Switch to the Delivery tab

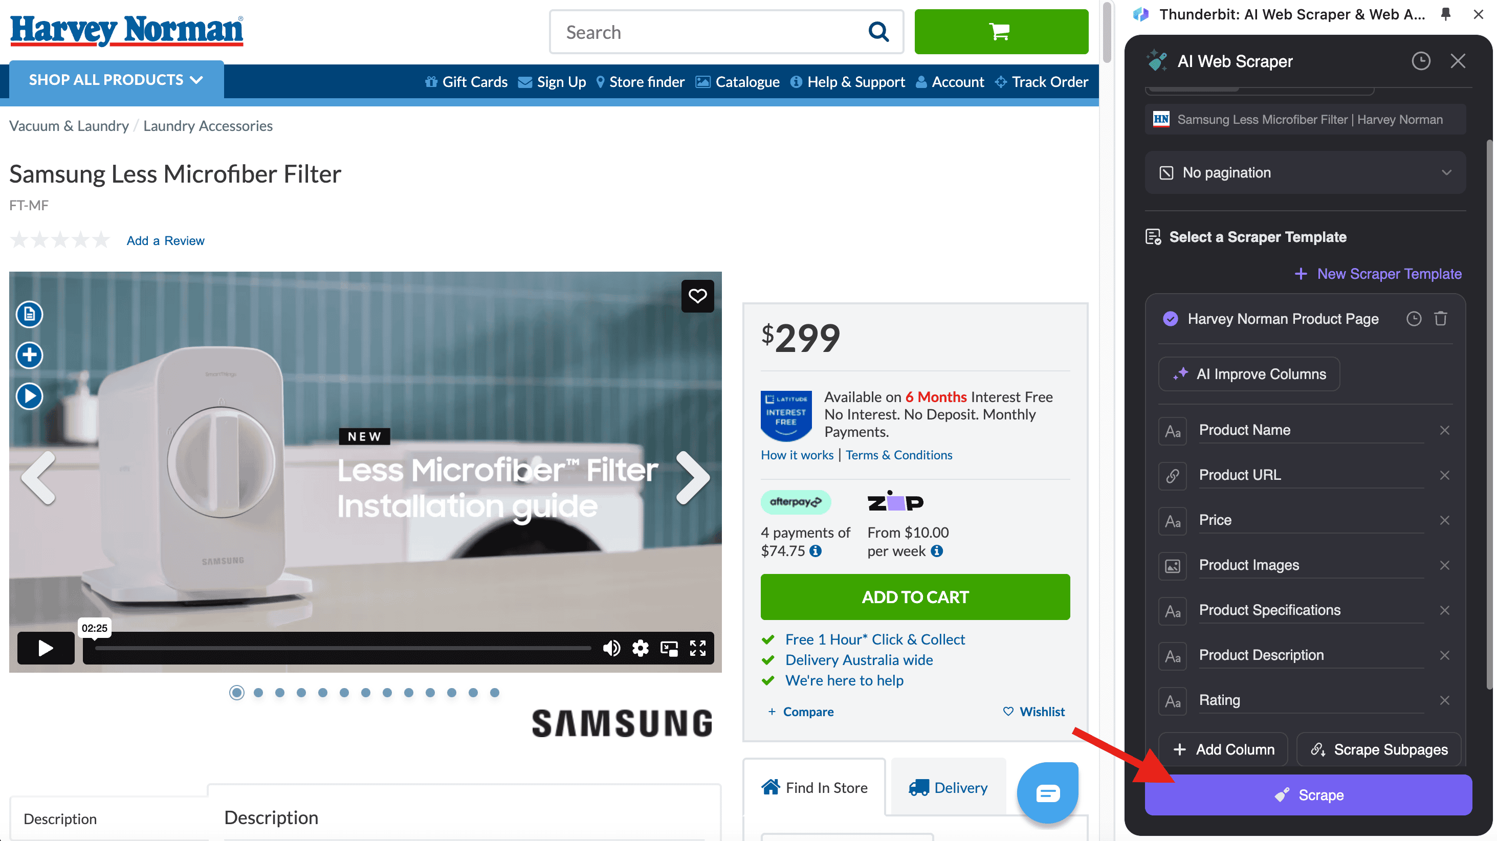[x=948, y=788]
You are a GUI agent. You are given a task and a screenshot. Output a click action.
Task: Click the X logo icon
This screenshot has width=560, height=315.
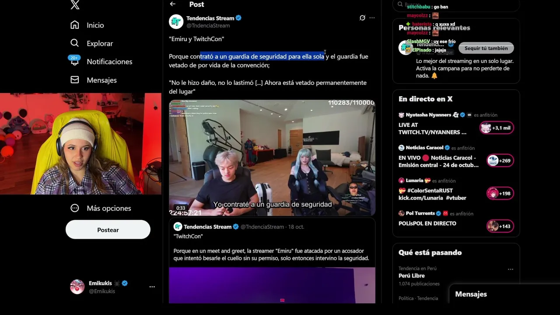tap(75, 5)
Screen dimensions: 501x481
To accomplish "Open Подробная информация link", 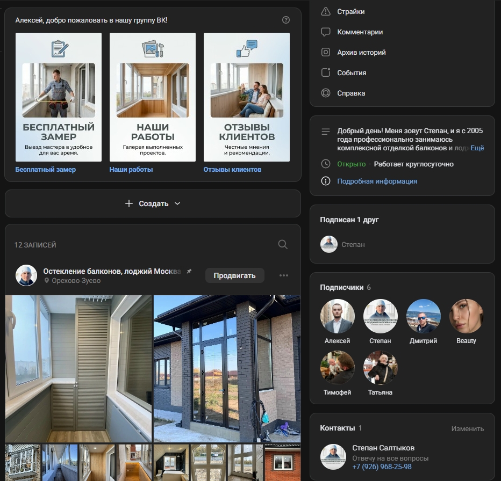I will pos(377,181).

Exercise directions:
Extract every line of the records above that contains the string "screenshot", treating uppercase and lowercase as different.

Exercise response:
You are a GUI agent. You are given a task and a screenshot. Output a click action.
This screenshot has width=560, height=315.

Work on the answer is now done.